Polizeidolmetscherin warnt Mutter des Verdächtigen – Zu 70 Tagessätzen verurteilt

Justitia
Bild: Richard Schneider

Eine Dolmetscherin und Übersetzerin, die seit 20 Jahren über ein Übersetzungsbüro unter anderem für die Polizei arbeitet, ist vom Amtsgericht Wetter (Ruhr) zu einer Geldstrafe verurteilt worden. Sie hatte in einem laufenden Ermittlungsverfahren die Mutter eines Verdächtigen gewarnt und machte sich damit der versuchten Strafvereitelung schuldig.

Ende 2018 hatte die Frau den Auftrag erhalten, die im Rahmen einer Telekommunikationsüberwachung aufgezeichneten Telefonate eines Verdächtigen ins Deutsche zu übersetzen. Diesem wurden Drogendelikte vorgeworfen.

Sie erledigte ihre Übersetzungsaufgaben ohne Beanstandung, nahm aber gleichzeitig Kontakt zur Mutter des jungen Mannes auf und informierte diese darüber, dass und warum gegen den Sohn ermittelt wurde.

„Mein Mutterinstinkt hat eingesetzt“

Vor Gericht begründete die 42-Jährige ihr Verhalten damit, dass sie selbst einen Sohn mit Drogenproblemen habe. „Bei mir haben einfach nur die Alarmglocken geklingelt. Mein Mutterinstinkt hat eingesetzt. Ich wollte nur die Mutter aufmerksam machen“, zitiert die Westfalenpost die Angeklagte.

Die Richterin wertete das Verhalten jedoch nicht als spontane, emotional begründete Kurzschlusshandlung. Die Angeklagte habe wissen müssen, dass die Mutter ihren Sohn über die Ermittlungen informieren würde: „Das reicht aus für einen Vorsatz. Für mich ist der Tatbestand der versuchten Strafvereitelung erfüllt.“ Hinzu komme, dass die Dolmetscherin wegen ihrer Tätigkeit ganz besondere Schweigepflichten zu erfüllen habe.
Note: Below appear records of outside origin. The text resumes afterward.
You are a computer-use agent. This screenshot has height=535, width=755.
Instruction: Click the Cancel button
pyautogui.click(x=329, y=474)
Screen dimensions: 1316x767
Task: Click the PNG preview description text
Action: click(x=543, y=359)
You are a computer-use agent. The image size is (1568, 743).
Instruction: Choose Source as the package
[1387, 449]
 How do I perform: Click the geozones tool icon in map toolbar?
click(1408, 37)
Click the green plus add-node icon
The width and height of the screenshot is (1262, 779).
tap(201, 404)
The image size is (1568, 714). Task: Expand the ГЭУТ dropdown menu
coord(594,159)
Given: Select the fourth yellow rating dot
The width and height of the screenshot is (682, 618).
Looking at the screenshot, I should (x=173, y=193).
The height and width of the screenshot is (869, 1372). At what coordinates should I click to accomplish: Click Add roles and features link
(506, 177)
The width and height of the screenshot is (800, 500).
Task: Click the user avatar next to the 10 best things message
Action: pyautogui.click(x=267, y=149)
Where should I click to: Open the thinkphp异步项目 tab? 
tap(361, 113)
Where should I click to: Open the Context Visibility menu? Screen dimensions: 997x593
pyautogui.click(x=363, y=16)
Zu Gunsten der Angeklagten wurde gewertet, dass sie nicht vorbestraft war und sie die Tat zugab und bereute. Strafverschärfend wirkte sich aus, dass sie als Dolmetscherin einer besonderen Schweigepflicht unterliegt und die Tat nicht spontan, sondern geplant ausführte.

Das Urteil: 70 Tagessätze à 20 Euro Geldstrafe, also insgesamt 1.400 Euro.